▶ Given exercise
Could you format these lines as a JSON list of strings, with one entry per line and blank lines left out?

Start of Data provided

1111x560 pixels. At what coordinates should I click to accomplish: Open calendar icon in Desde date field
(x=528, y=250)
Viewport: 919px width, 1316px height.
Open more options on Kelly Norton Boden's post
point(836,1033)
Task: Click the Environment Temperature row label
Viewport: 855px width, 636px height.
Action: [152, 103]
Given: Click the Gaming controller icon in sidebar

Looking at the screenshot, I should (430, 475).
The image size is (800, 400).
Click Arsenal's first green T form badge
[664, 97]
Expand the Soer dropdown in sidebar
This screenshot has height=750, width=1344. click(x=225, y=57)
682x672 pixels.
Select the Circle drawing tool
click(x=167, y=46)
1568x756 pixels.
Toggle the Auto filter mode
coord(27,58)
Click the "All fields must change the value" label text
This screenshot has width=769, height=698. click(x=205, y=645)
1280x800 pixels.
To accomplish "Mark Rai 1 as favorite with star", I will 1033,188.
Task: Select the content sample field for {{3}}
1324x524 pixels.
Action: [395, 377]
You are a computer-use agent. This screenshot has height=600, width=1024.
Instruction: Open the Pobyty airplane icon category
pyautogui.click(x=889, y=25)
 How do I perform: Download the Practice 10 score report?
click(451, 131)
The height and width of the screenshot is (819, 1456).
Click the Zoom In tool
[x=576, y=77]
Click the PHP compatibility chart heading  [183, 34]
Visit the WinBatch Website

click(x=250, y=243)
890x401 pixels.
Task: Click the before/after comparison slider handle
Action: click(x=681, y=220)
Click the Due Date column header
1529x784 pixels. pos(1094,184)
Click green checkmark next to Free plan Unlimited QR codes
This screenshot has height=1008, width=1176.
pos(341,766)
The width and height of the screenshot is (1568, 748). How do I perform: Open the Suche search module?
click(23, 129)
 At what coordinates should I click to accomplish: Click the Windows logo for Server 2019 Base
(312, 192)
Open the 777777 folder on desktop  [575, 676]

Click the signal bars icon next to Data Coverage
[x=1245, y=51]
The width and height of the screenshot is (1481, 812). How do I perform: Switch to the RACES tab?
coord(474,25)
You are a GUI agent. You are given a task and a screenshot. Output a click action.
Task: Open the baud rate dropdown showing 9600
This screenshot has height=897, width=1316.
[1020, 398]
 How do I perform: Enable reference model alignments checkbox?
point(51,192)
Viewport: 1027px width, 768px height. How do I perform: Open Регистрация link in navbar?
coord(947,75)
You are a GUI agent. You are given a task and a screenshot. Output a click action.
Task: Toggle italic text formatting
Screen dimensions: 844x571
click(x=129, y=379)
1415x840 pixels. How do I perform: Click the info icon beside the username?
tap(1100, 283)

End of Data provided

▶ Worked solution
[
  "1111x560 pixels. At what coordinates should I click to accomplish: Open calendar icon in Desde date field",
  "(x=528, y=250)",
  "Viewport: 919px width, 1316px height.",
  "Open more options on Kelly Norton Boden's post",
  "point(836,1033)",
  "Task: Click the Environment Temperature row label",
  "Viewport: 855px width, 636px height.",
  "Action: [152, 103]",
  "Given: Click the Gaming controller icon in sidebar",
  "Looking at the screenshot, I should (430, 475).",
  "The image size is (800, 400).",
  "Click Arsenal's first green T form badge",
  "[664, 97]",
  "Expand the Soer dropdown in sidebar",
  "This screenshot has height=750, width=1344. click(x=225, y=57)",
  "682x672 pixels.",
  "Select the Circle drawing tool",
  "click(x=167, y=46)",
  "1568x756 pixels.",
  "Toggle the Auto filter mode",
  "coord(27,58)",
  "Click the \"All fields must change the value\" label text",
  "This screenshot has width=769, height=698. click(x=205, y=645)",
  "1280x800 pixels.",
  "To accomplish \"Mark Rai 1 as favorite with star\", I will 1033,188.",
  "Task: Select the content sample field for {{3}}",
  "1324x524 pixels.",
  "Action: [395, 377]",
  "You are a computer-use agent. This screenshot has height=600, width=1024.",
  "Instruction: Open the Pobyty airplane icon category",
  "pyautogui.click(x=889, y=25)",
  " How do I perform: Download the Practice 10 score report?",
  "click(451, 131)",
  "The height and width of the screenshot is (819, 1456).",
  "Click the Zoom In tool",
  "[x=576, y=77]",
  "Click the PHP compatibility chart heading  [183, 34]",
  "Visit the WinBatch Website",
  "click(x=250, y=243)",
  "890x401 pixels.",
  "Task: Click the before/after comparison slider handle",
  "Action: click(x=681, y=220)",
  "Click the Due Date column header",
  "1529x784 pixels. pos(1094,184)",
  "Click green checkmark next to Free plan Unlimited QR codes",
  "This screenshot has height=1008, width=1176.",
  "pos(341,766)",
  "The width and height of the screenshot is (1568, 748). How do I perform: Open the Suche search module?",
  "click(23, 129)",
  " At what coordinates should I click to accomplish: Click the Windows logo for Server 2019 Base",
  "(312, 192)",
  "Open the 777777 folder on desktop  [575, 676]",
  "Click the signal bars icon next to Data Coverage",
  "[x=1245, y=51]",
  "The width and height of the screenshot is (1481, 812). How do I perform: Switch to the RACES tab?",
  "coord(474,25)",
  "You are a GUI agent. You are given a task and a screenshot. Output a click action.",
  "Task: Open the baud rate dropdown showing 9600",
  "This screenshot has height=897, width=1316.",
  "[1020, 398]",
  " How do I perform: Enable reference model alignments checkbox?",
  "point(51,192)",
  "Viewport: 1027px width, 768px height. How do I perform: Open Регистрация link in navbar?",
  "coord(947,75)",
  "You are a GUI agent. You are given a task and a screenshot. Output a click action.",
  "Task: Toggle italic text formatting",
  "Screen dimensions: 844x571",
  "click(x=129, y=379)",
  "1415x840 pixels. How do I perform: Click the info icon beside the username?",
  "tap(1100, 283)"
]